▶ _ASSIGNED TASK_: Every line of the data below that holds the string "resolution" needs to be reported.

(Saved entries)
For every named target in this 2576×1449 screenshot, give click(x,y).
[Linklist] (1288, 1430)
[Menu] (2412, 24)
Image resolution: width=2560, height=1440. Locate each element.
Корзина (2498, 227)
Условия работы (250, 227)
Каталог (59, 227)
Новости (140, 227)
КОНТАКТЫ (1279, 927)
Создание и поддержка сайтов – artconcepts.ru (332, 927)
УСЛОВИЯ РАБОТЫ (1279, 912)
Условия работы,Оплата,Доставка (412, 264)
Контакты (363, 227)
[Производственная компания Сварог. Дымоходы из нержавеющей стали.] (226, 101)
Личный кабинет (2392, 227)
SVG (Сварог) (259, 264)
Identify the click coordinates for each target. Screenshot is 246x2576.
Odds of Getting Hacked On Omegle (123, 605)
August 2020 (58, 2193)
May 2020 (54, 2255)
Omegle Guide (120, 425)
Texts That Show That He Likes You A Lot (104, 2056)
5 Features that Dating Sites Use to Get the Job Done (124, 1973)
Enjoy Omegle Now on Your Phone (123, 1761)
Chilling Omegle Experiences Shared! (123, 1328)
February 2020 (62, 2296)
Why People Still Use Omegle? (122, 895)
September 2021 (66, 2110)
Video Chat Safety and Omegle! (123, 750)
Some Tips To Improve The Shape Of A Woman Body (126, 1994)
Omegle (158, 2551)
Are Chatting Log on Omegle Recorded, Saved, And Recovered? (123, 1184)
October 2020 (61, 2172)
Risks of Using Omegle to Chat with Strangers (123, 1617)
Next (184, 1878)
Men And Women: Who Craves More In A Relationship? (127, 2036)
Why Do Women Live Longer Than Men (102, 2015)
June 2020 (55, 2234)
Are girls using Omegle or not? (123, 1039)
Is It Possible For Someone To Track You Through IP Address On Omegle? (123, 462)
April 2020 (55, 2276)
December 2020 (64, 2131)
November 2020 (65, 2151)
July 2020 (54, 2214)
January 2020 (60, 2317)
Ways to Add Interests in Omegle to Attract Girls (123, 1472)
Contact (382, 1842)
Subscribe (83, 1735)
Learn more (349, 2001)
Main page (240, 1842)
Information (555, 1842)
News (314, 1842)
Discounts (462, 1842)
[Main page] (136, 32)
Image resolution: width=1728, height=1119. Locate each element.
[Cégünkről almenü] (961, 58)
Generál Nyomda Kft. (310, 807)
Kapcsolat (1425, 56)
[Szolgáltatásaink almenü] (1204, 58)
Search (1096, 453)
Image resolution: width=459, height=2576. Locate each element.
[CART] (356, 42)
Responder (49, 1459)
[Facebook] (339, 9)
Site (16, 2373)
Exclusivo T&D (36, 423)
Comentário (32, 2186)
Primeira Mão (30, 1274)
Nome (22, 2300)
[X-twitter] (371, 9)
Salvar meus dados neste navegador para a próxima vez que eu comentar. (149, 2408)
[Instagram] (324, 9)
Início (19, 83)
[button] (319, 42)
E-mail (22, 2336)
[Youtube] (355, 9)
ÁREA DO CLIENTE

▶ _OUTPUT FOR THIS TASK_:
Image resolution: width=2560, height=1440. Locate each element.
Image resolution: width=1728, height=1119. Locate each element.
Image resolution: width=459, height=2576. Locate each element.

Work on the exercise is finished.